Aim of the task
Retype the lines from the start of the rows through the line holding "pos(438,128)", inclusive, with the pictures left out.

Rows on where targets appear
* START *

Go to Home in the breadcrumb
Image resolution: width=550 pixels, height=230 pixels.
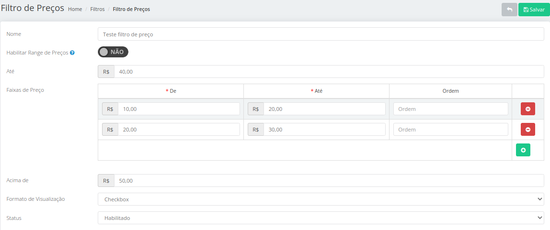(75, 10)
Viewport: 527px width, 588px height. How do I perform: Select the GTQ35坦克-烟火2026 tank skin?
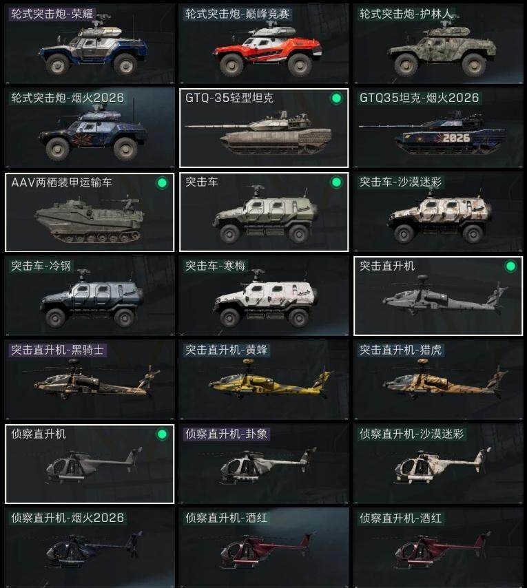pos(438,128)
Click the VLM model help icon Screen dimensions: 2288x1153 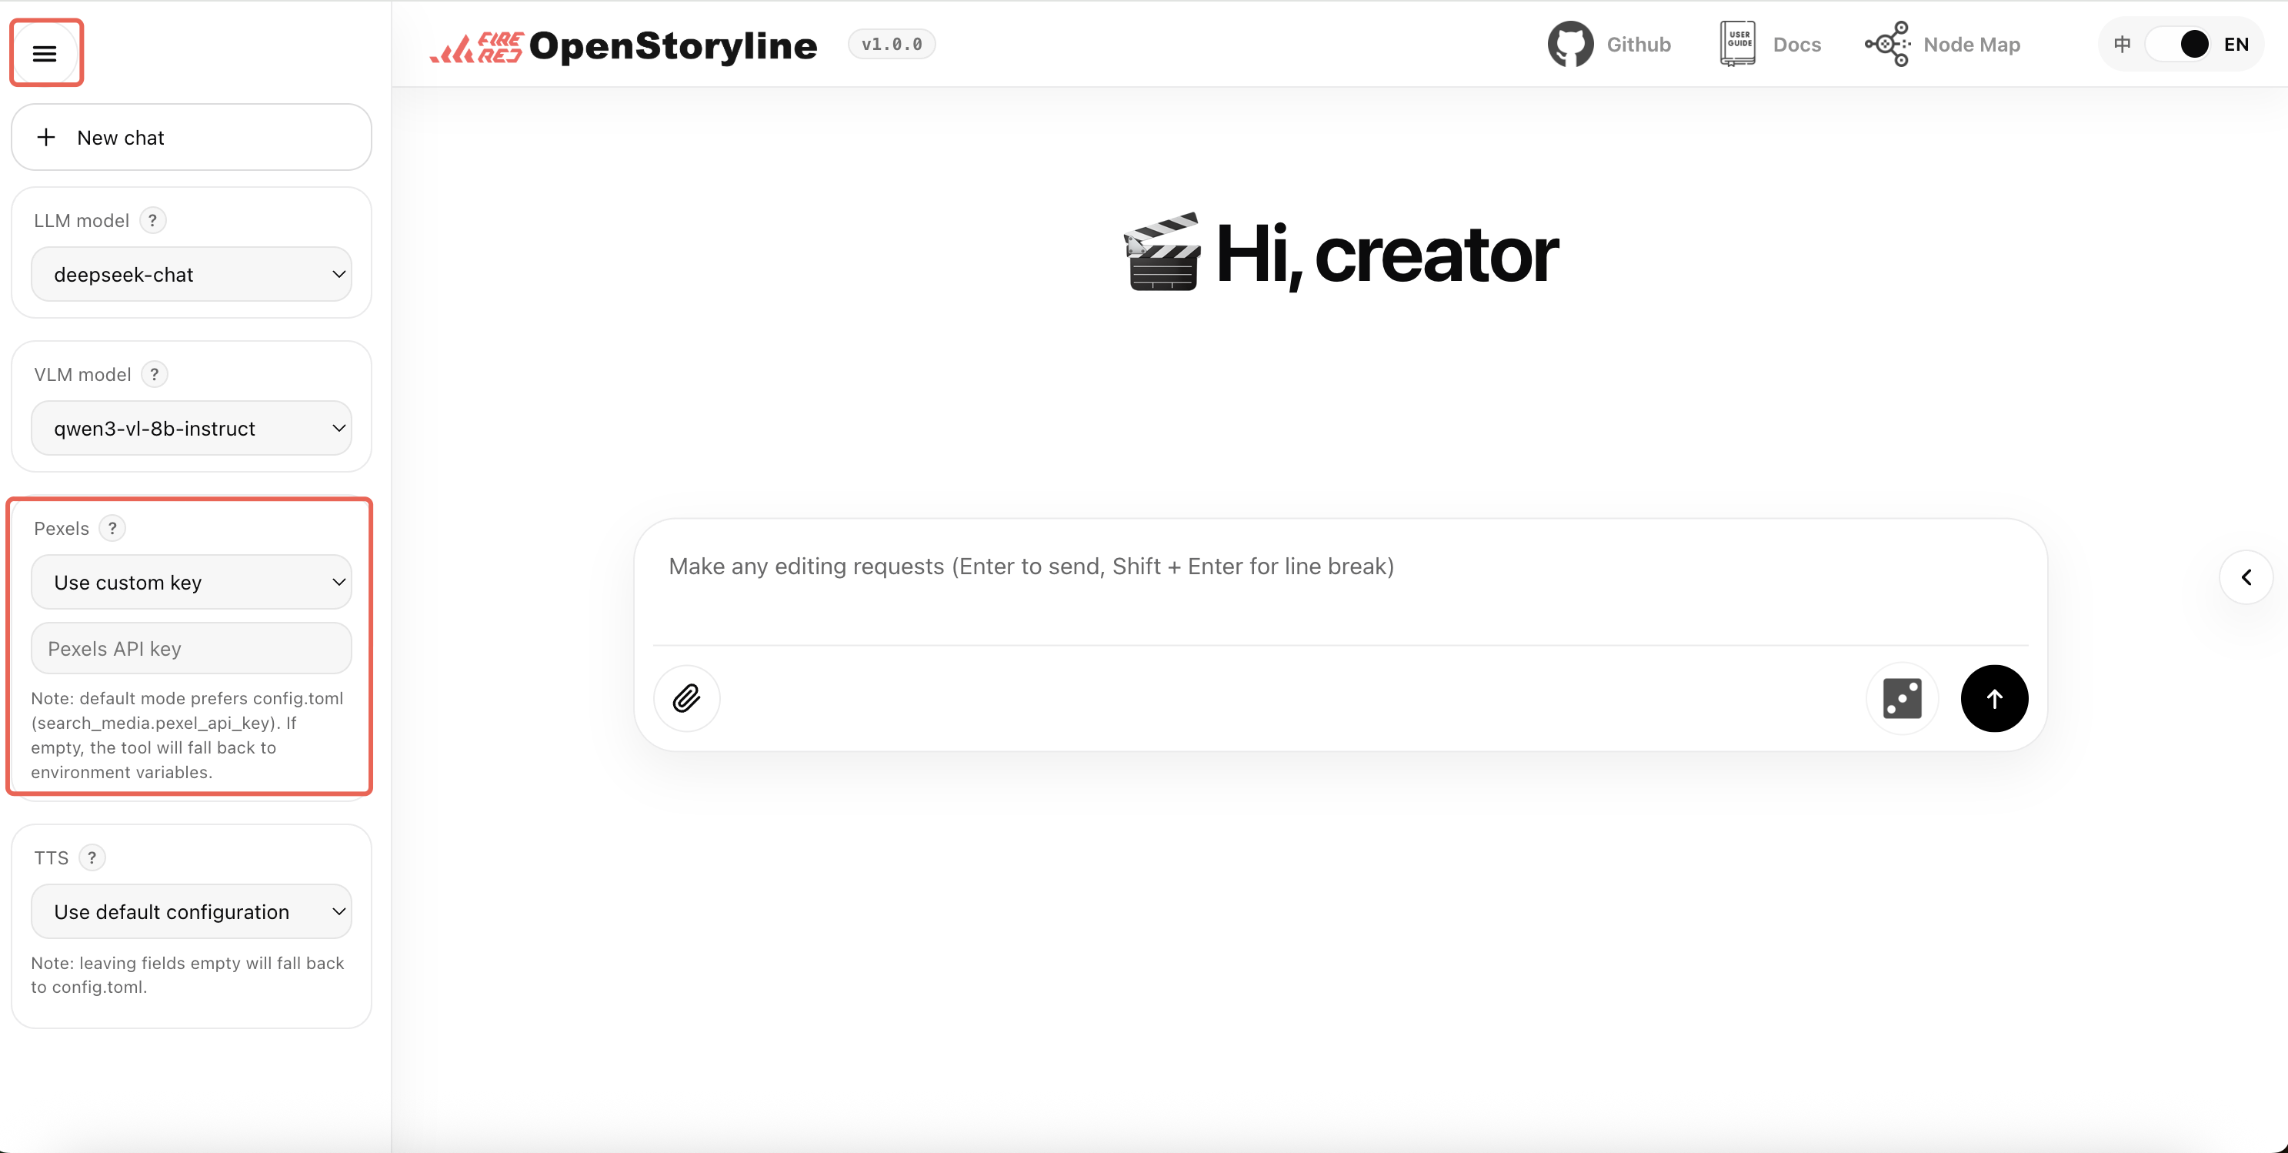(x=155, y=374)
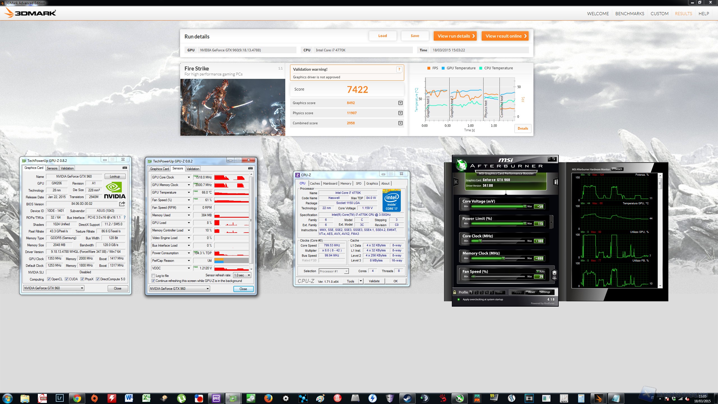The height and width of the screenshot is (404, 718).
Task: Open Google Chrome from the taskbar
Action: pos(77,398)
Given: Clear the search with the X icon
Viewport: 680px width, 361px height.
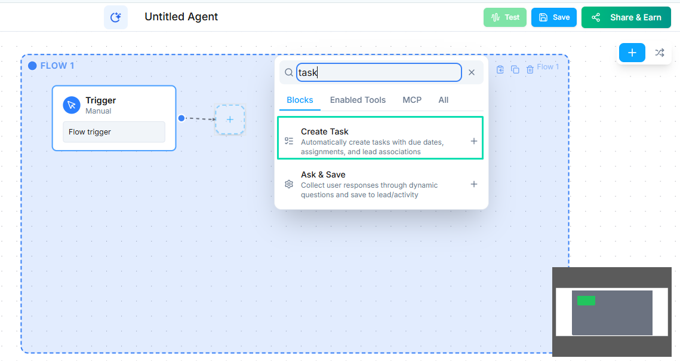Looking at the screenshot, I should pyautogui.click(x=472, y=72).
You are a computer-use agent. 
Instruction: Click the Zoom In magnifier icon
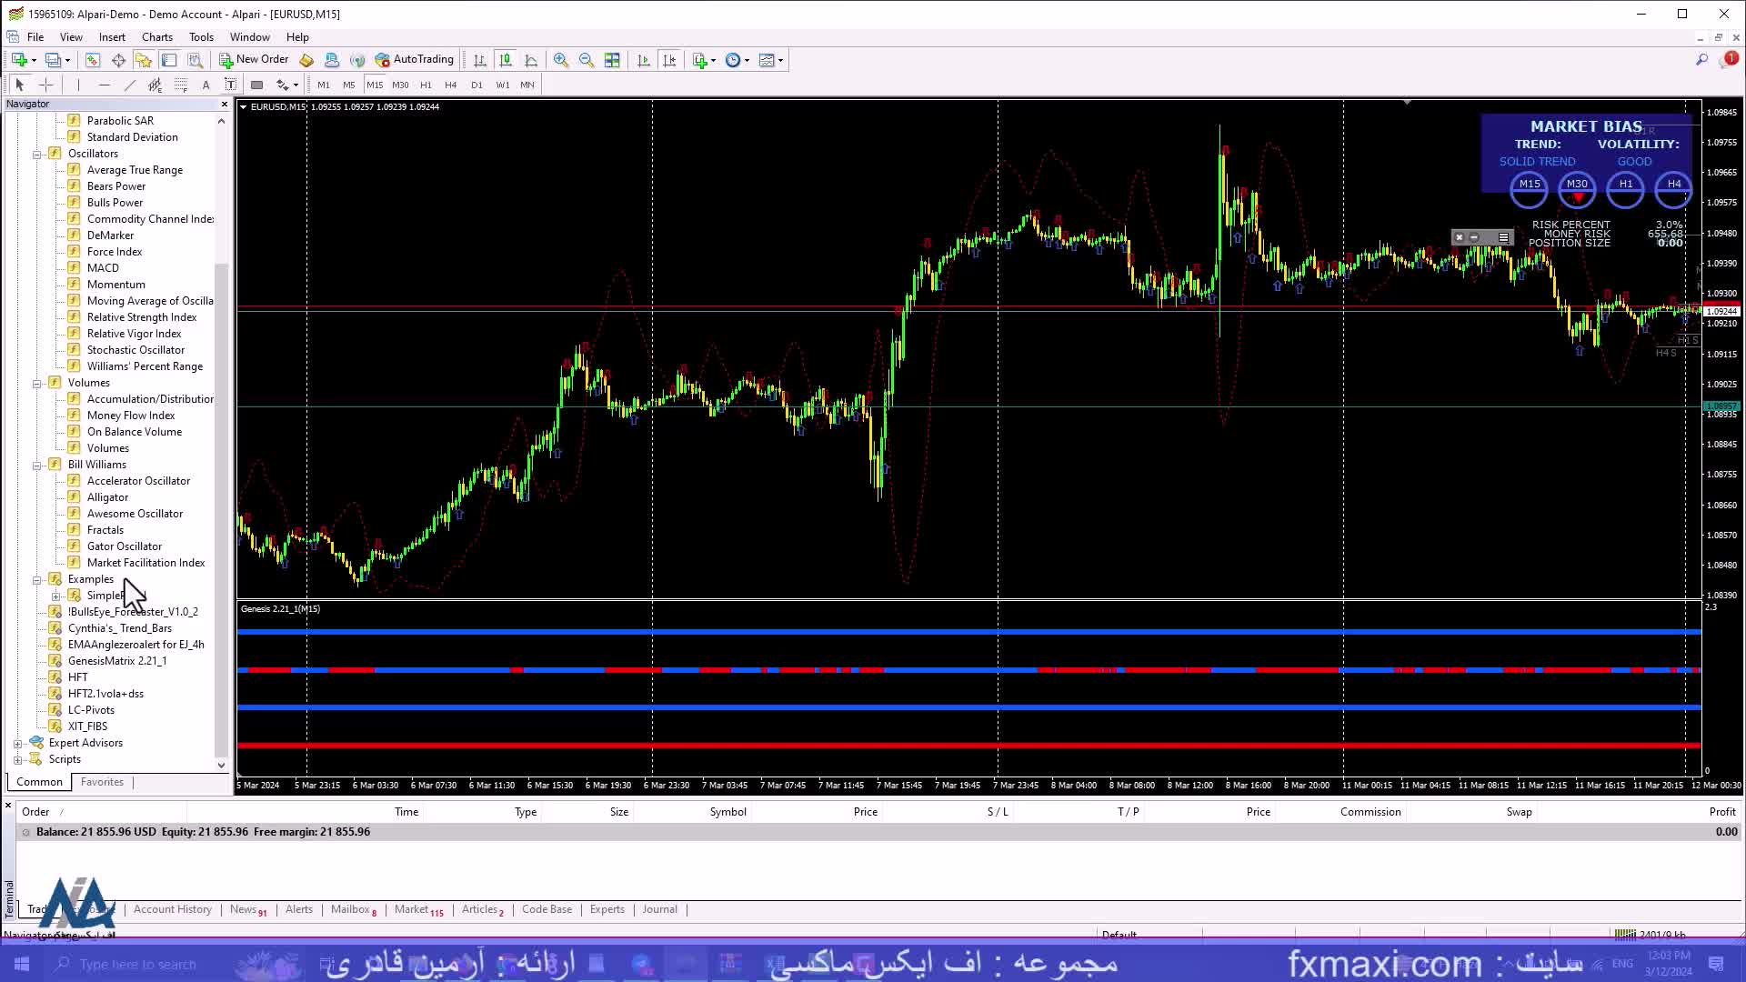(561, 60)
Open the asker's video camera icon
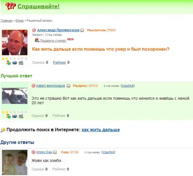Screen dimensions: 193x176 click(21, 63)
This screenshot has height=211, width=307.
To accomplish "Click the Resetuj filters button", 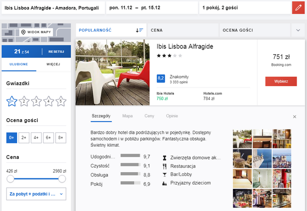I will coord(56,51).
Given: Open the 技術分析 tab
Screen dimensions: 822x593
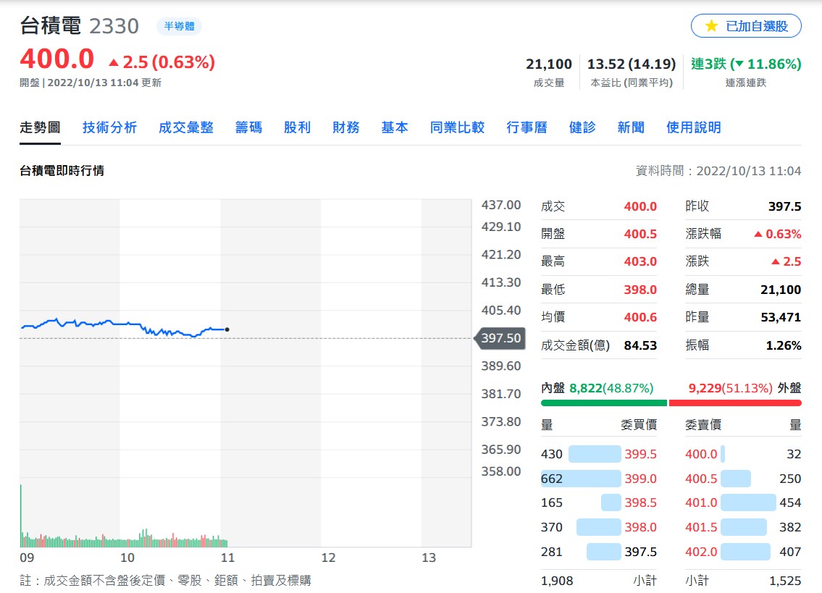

* END *

Answer for the task
Go to Home in the breadcrumb
Image resolution: width=550 pixels, height=230 pixels.
(75, 10)
Viewport: 527px width, 588px height. How do I perform: Select the GTQ35坦克-烟火2026 tank skin?
pos(438,128)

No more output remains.